Exercise inputs section start

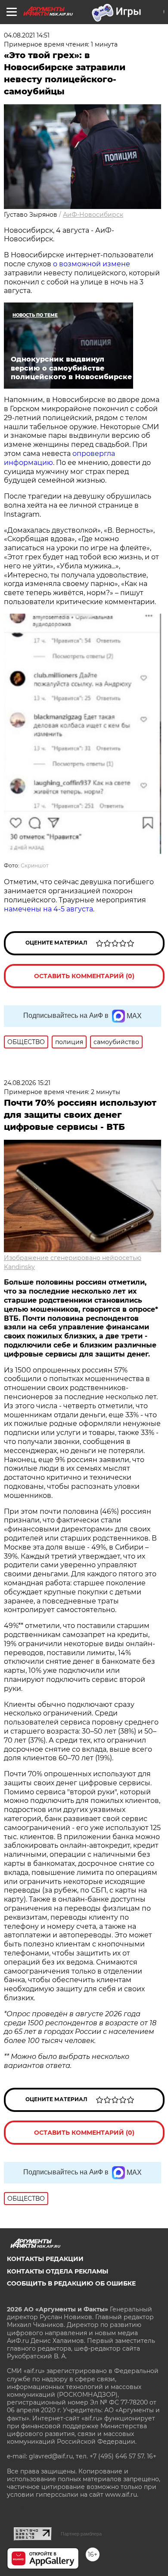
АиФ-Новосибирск (93, 214)
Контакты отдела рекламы (57, 2271)
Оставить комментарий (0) (84, 976)
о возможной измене (91, 264)
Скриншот (35, 865)
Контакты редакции (45, 2259)
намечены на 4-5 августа (48, 909)
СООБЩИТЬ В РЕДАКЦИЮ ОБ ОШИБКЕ (71, 2283)
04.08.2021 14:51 (27, 35)
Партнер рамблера (81, 2533)
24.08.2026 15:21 (27, 1083)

Exercise inputs section end

● **What is expected**:
Repeat every entry exactly, but leave out the pictures.

● **Result**:
АиФ-Новосибирск (93, 214)
Контакты отдела рекламы (57, 2271)
Оставить комментарий (0) (84, 976)
о возможной измене (91, 264)
Скриншот (35, 865)
Контакты редакции (45, 2259)
намечены на 4-5 августа (48, 909)
СООБЩИТЬ В РЕДАКЦИЮ ОБ ОШИБКЕ (71, 2283)
04.08.2021 14:51 (27, 35)
Партнер рамблера (81, 2533)
24.08.2026 15:21 (27, 1083)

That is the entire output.